## > Possible bug in F1 calculation

We have found a bug in the F1 calculation algorithm provided here:

As a result it is possible to have an exact match answer having the F1 score below 1.0, which should not be normally possible.
We would like to know if the bug is also present in the evaluation algorithm.

Details follow:

def compute_f1(prediction, truth):
pred_tokens = normalize_text(prediction).split()
truth_tokens = normalize_text(truth).split()

# if either the prediction or the truth is no-answer then f1 = 1 if they agree, 0 otherwise
if len(pred_tokens) == 0 or len(truth_tokens) == 0:
return int(pred_tokens == truth_tokens)

common_tokens = set(pred_tokens) & set(truth_tokens)

# if there are no common tokens then f1 = 0
if len(common_tokens) == 0:
return 0

# The following two lines
prec = len(common_tokens) / len(pred_tokens)
rec = len(common_tokens) / len(truth_tokens)
# should be replaced by
prec = len(common_tokens) / len(set(pred_tokens))
rec = len(common_tokens) / len(set(truth_tokens))

return 2 * (prec * rec) / (prec + rec)

or, even cleaner:

def compute_f1(prediction, truth):
pred_tokens = set(normalize_text(prediction).split())
truth_tokens = set(normalize_text(truth).split())

# if either the prediction or the truth is no-answer then f1 = 1 if they agree, 0 otherwise
if not pred_tokens or not truth_tokens:
return int(pred_tokens == truth_tokens)

common_tokens = pred_tokens & truth_tokens

# if there are no common tokens then f1 = 0
if not common_tokens:
return 0

prec = len(common_tokens) / len(pred_tokens)
rec = len(common_tokens) / len(truth_tokens)

return 2 * (prec * rec) / (prec + rec)

Posted by: t.dryjanski @ Jan. 12, 2022, 4:04 p.m.

A self-update: the method for F1 calculation we posted previously is still incorrect, it does not account for repeating tokens.
Here is our updated proposal:
pred_tokens = normalize_text(prediction).split()
truth_tokens = normalize_text(truth).split()

# if either the prediction or the truth is no-answer then f1 = 1 if they agree, 0 otherwise
if len(pred_tokens) == 0 or len(truth_tokens) == 0:
return int(pred_tokens == truth_tokens)

common_tokens = []
extra_pred_tokens = pred_tokens.copy()
for token in truth_tokens:
if token in extra_pred_tokens:
common_tokens.append(token)
extra_pred_tokens.remove(token)

# if there are no common tokens then f1 = 0
if len(common_tokens) == 0:
return 0

prec = len(common_tokens) / len(pred_tokens)
rec = len(common_tokens) / len(truth_tokens)

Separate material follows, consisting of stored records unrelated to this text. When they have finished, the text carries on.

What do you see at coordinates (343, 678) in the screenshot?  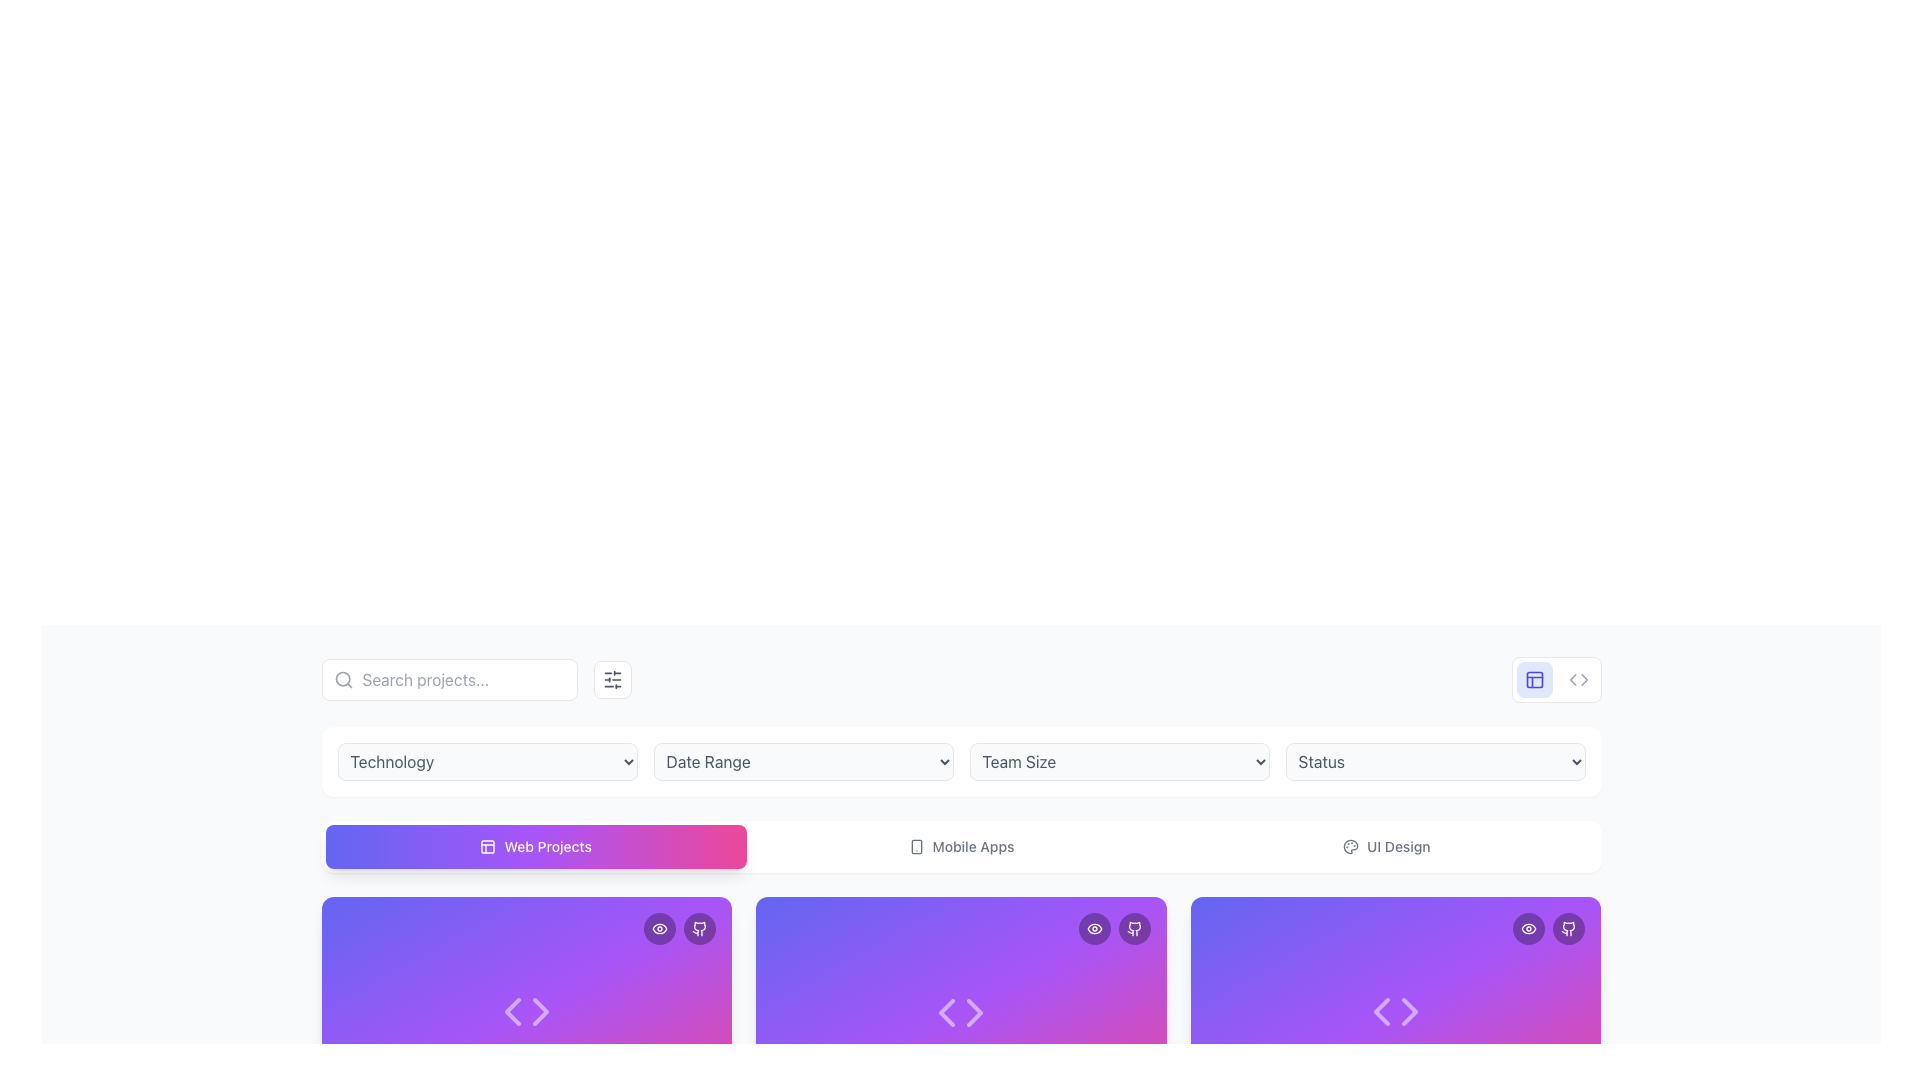 I see `the search input icon located at the left edge of the search bar, which enhances usability by providing a visual cue for users` at bounding box center [343, 678].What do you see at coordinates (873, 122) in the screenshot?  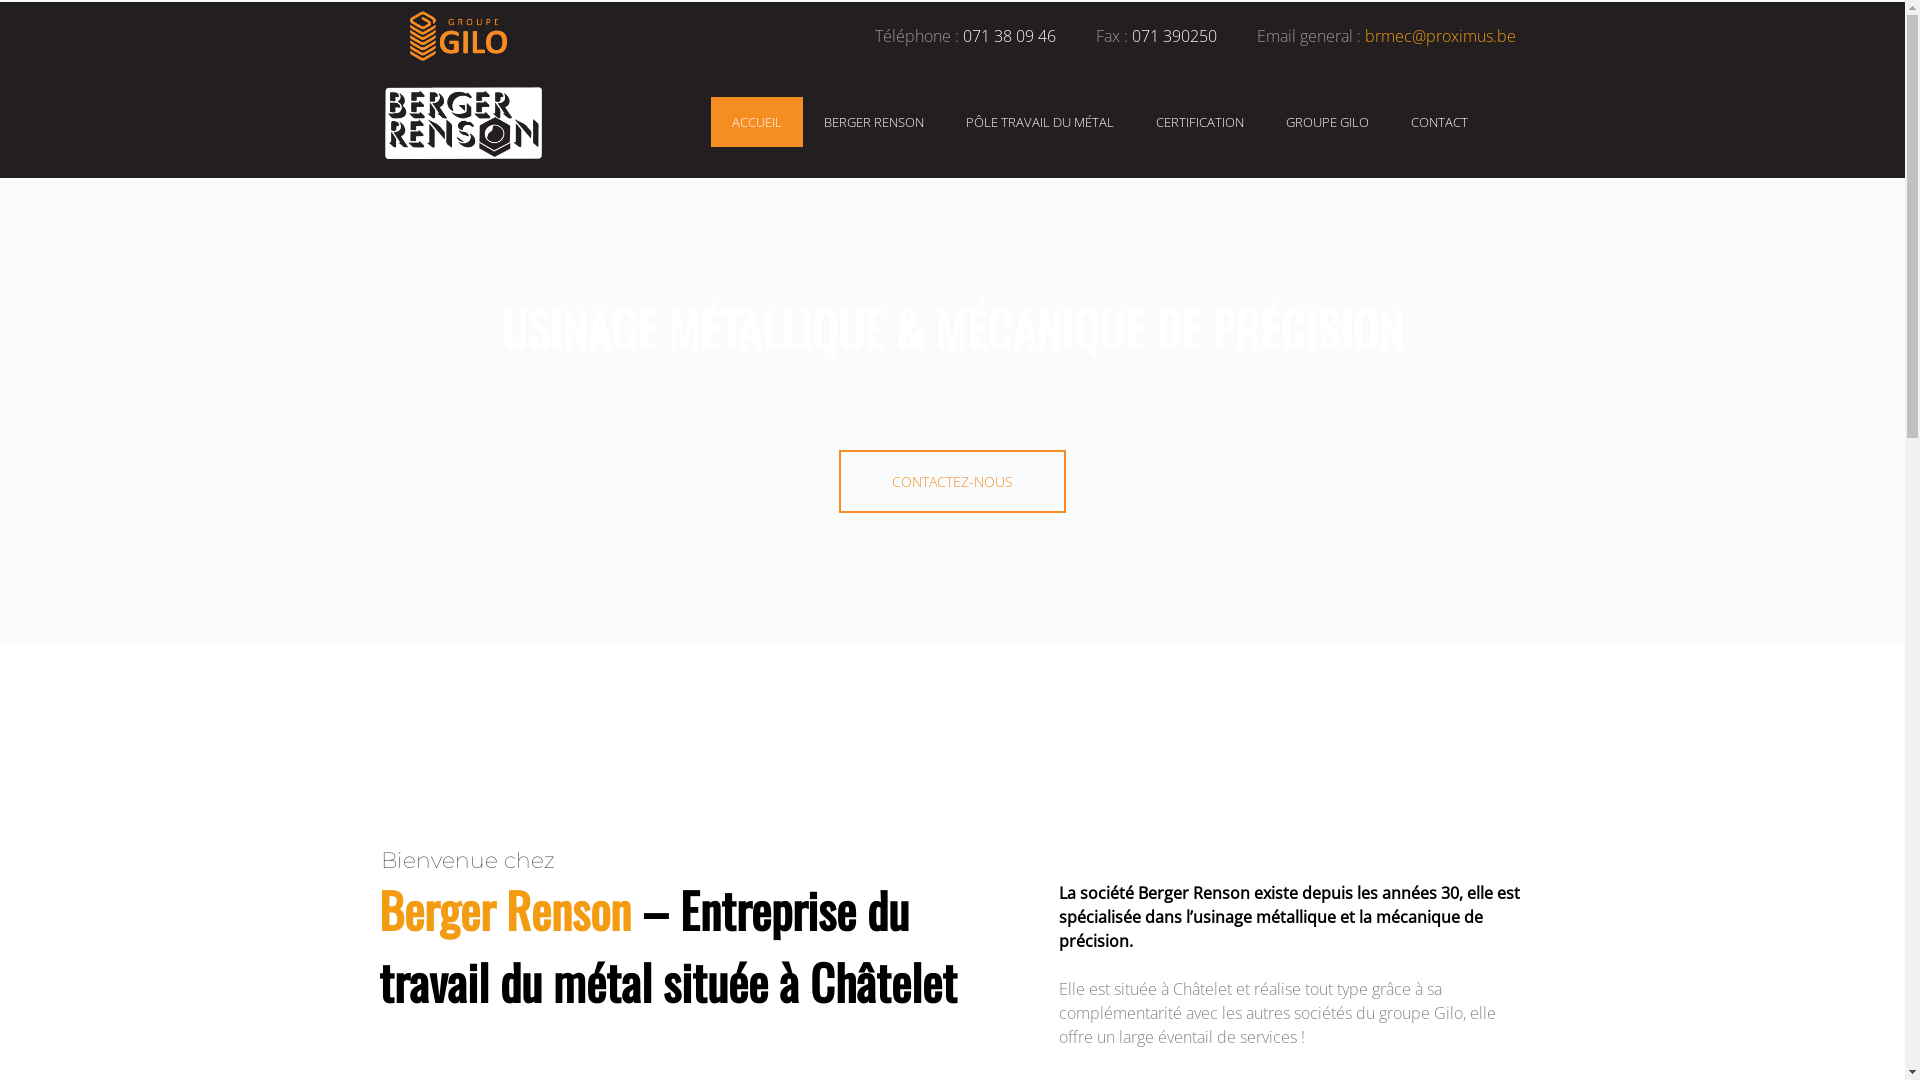 I see `'BERGER RENSON'` at bounding box center [873, 122].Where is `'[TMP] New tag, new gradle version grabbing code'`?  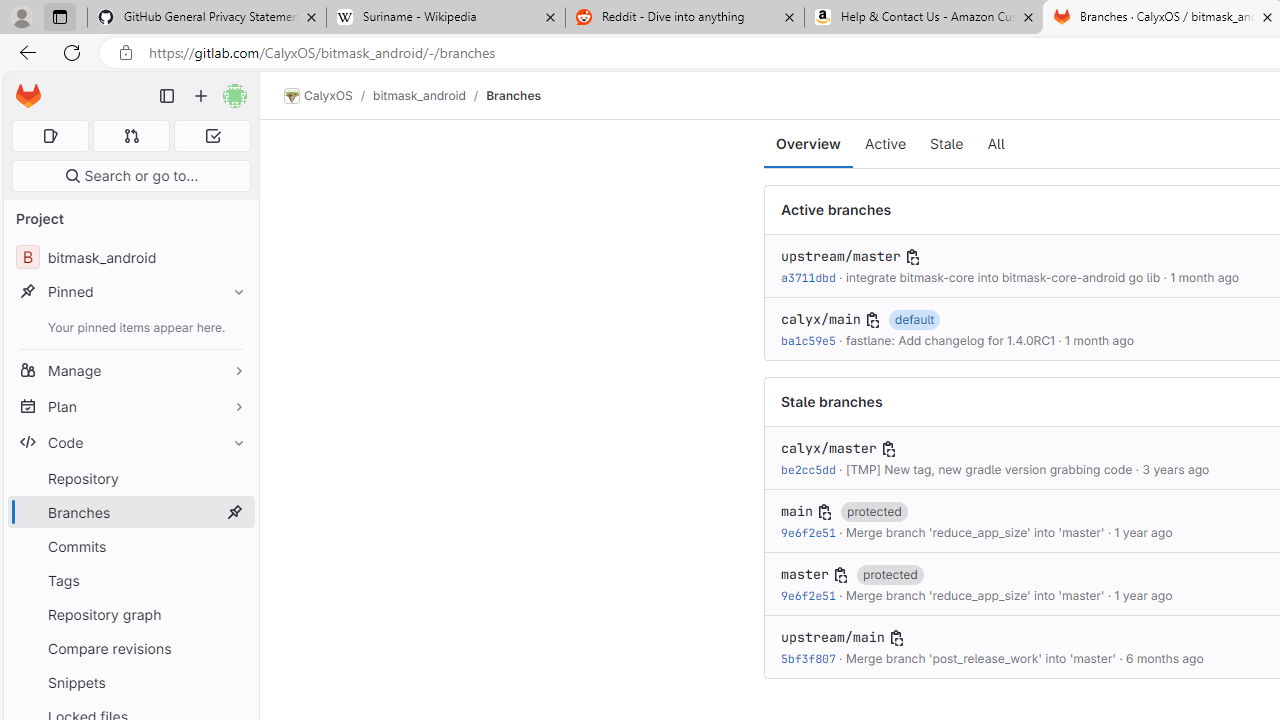 '[TMP] New tag, new gradle version grabbing code' is located at coordinates (988, 469).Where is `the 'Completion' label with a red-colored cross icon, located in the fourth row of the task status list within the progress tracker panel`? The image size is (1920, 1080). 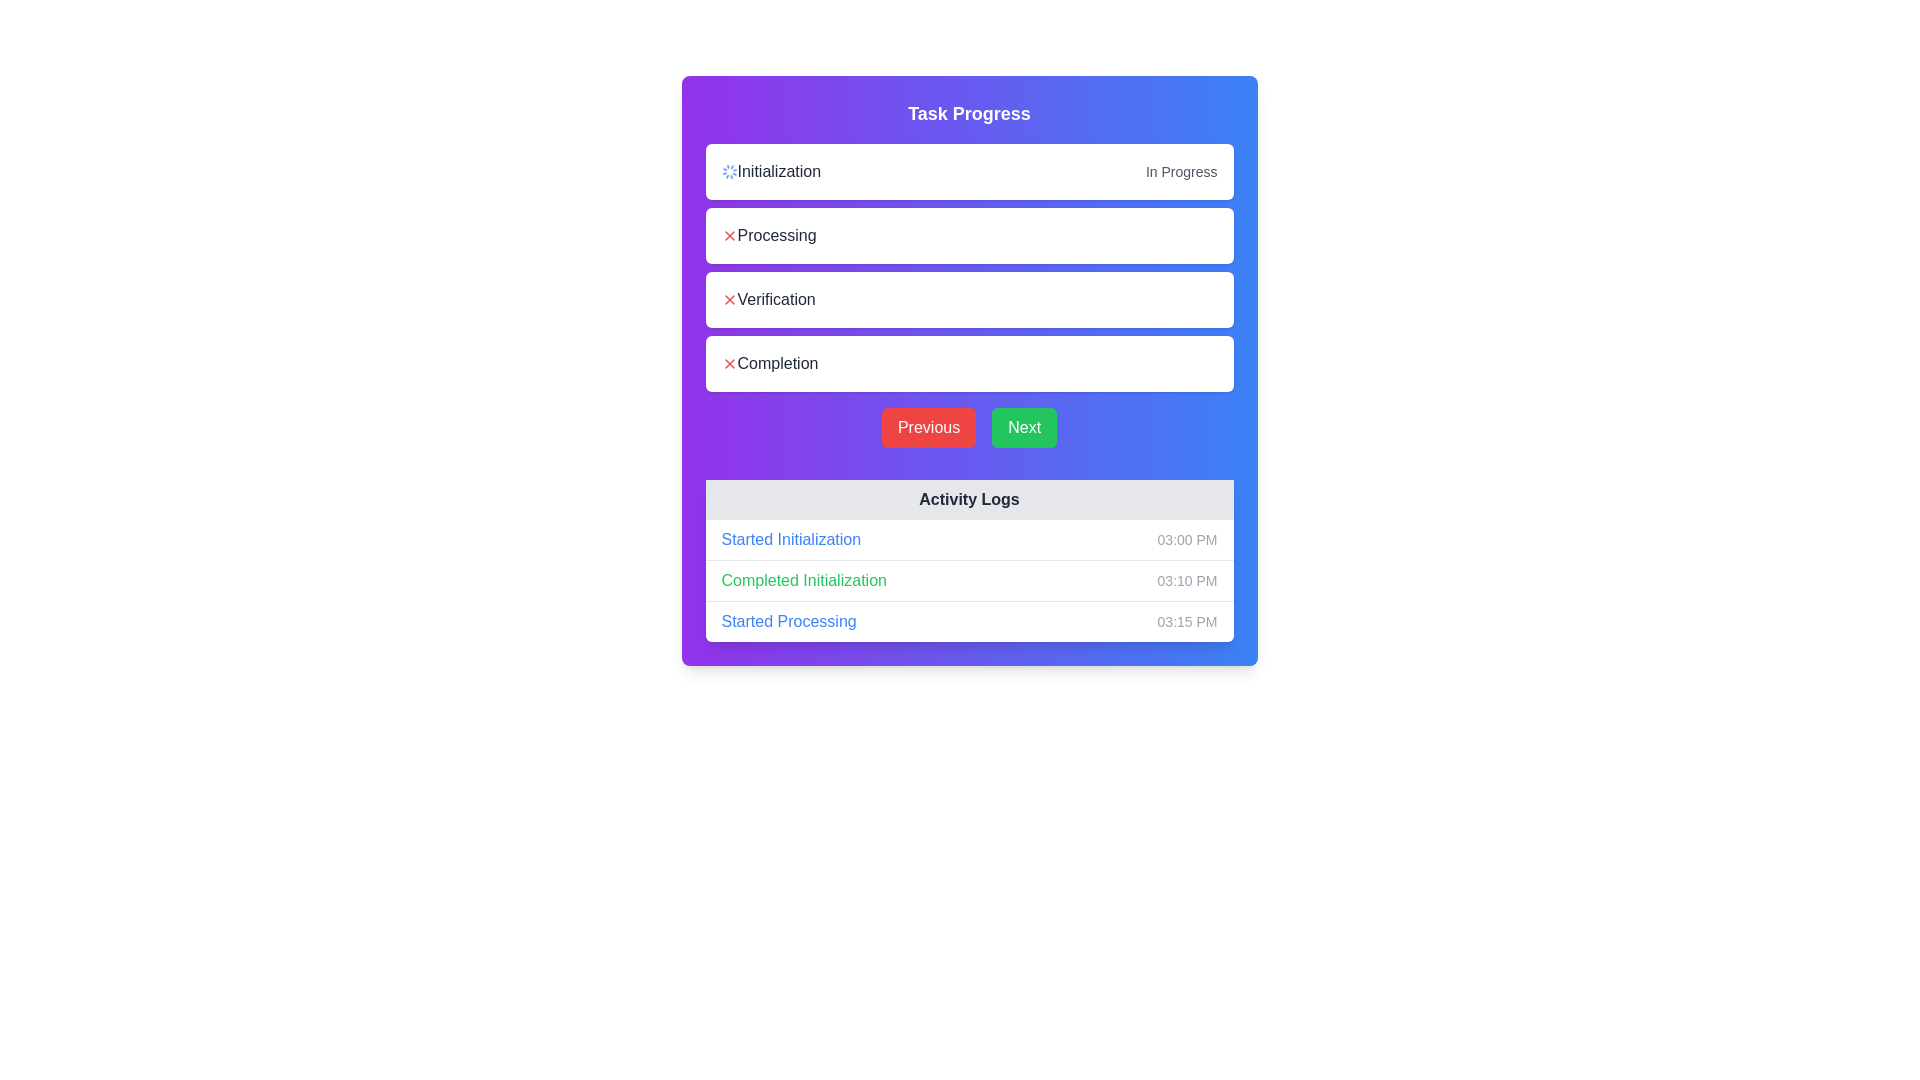 the 'Completion' label with a red-colored cross icon, located in the fourth row of the task status list within the progress tracker panel is located at coordinates (768, 363).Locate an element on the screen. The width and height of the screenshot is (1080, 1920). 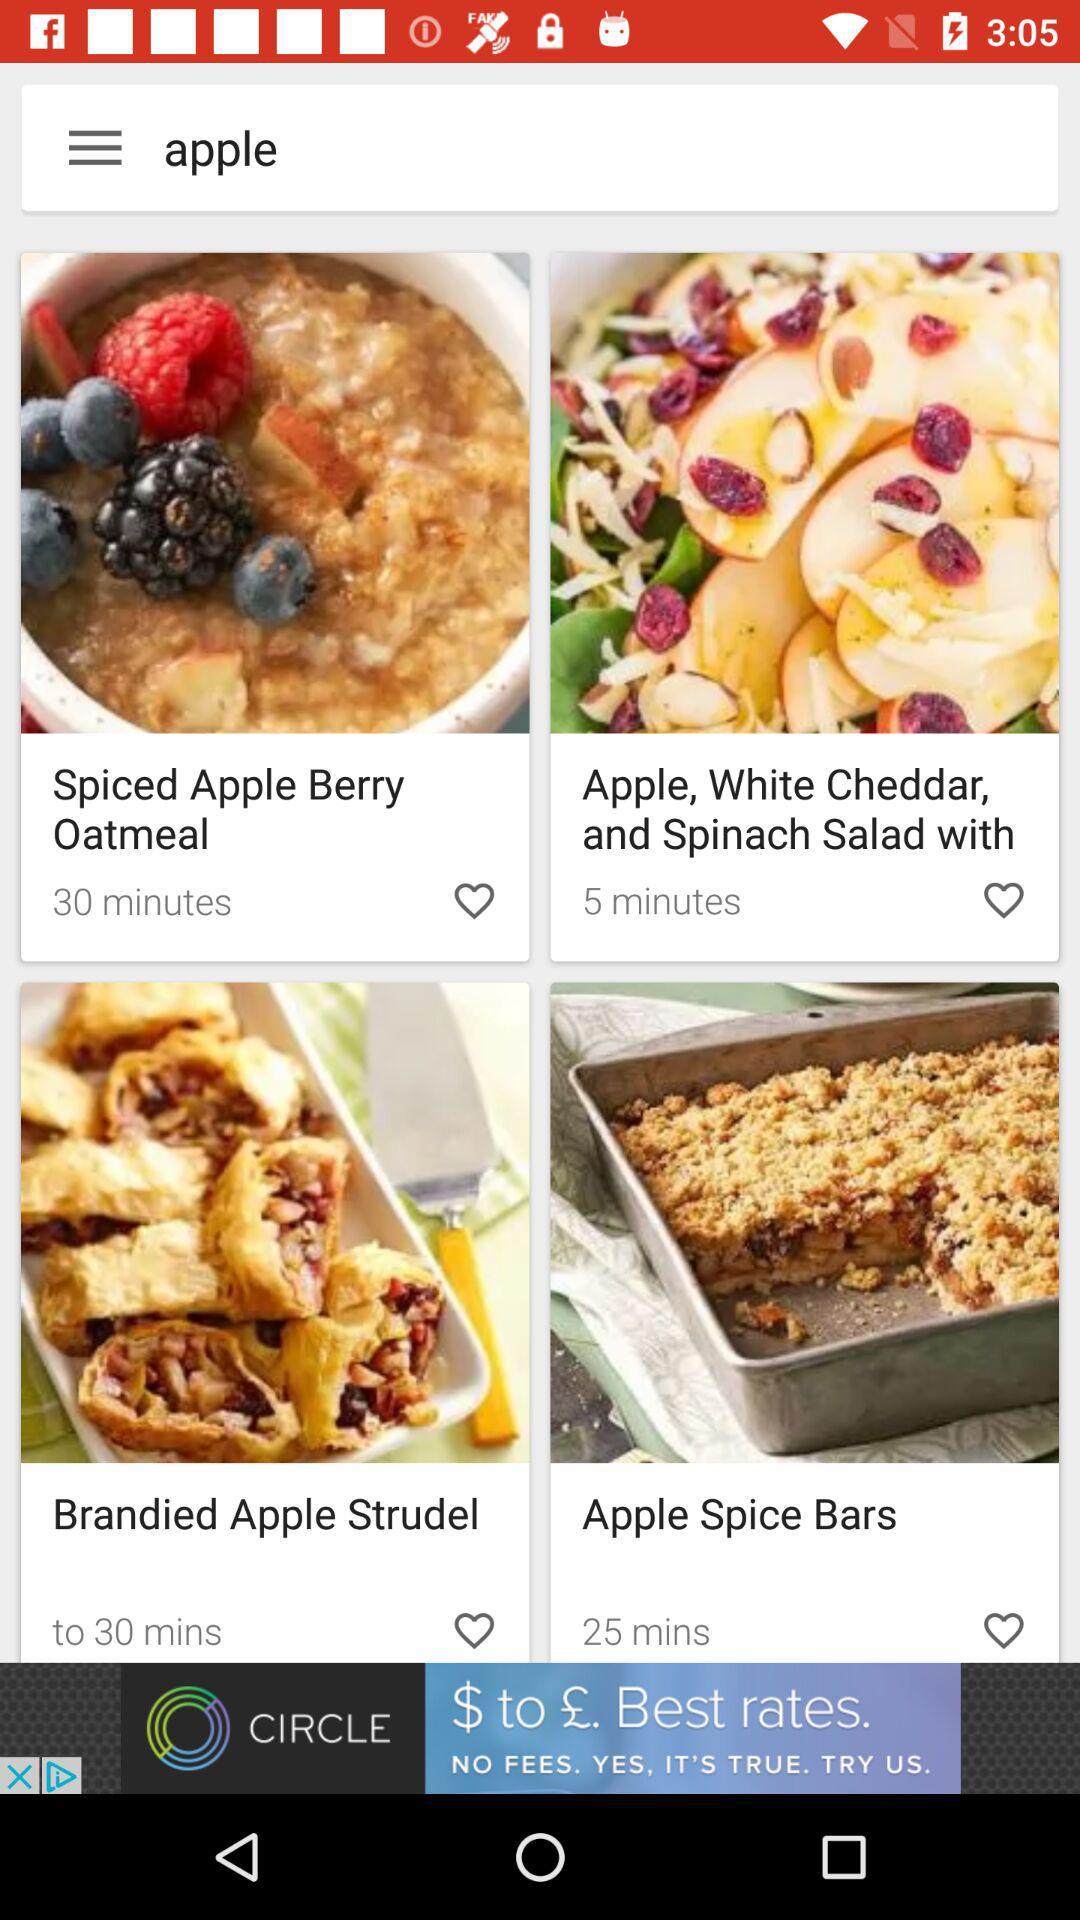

return 2 * (prec * rec) / (prec + rec)

Posted by: t.dryjanski @ Jan. 18, 2022, 9:15 a.m.

Hello, are any comments for this post? Are metrics correct?
Dear Organizers can you check it, please?

Posted by: PawelBujnowski @ Jan. 20, 2022, 1:02 p.m.

Thanks for your posts. If I understand correctly, your main concern is the incorrect prediction for an unanswerable question will contribute to the F1 score. I don't that situation exists in our evaluation script, since we use null (or None in Python) to represent no-answer. It won't be normalized and split into tokens for further calculation. We will also make the evaluation script available shortly (you can download it using the link provided in the update log) to make sure it performs the same with offline experiments from participants. I hope that solves your question!

- Jingxuan

Posted by: r2vq @ Jan. 24, 2022, 3:43 p.m.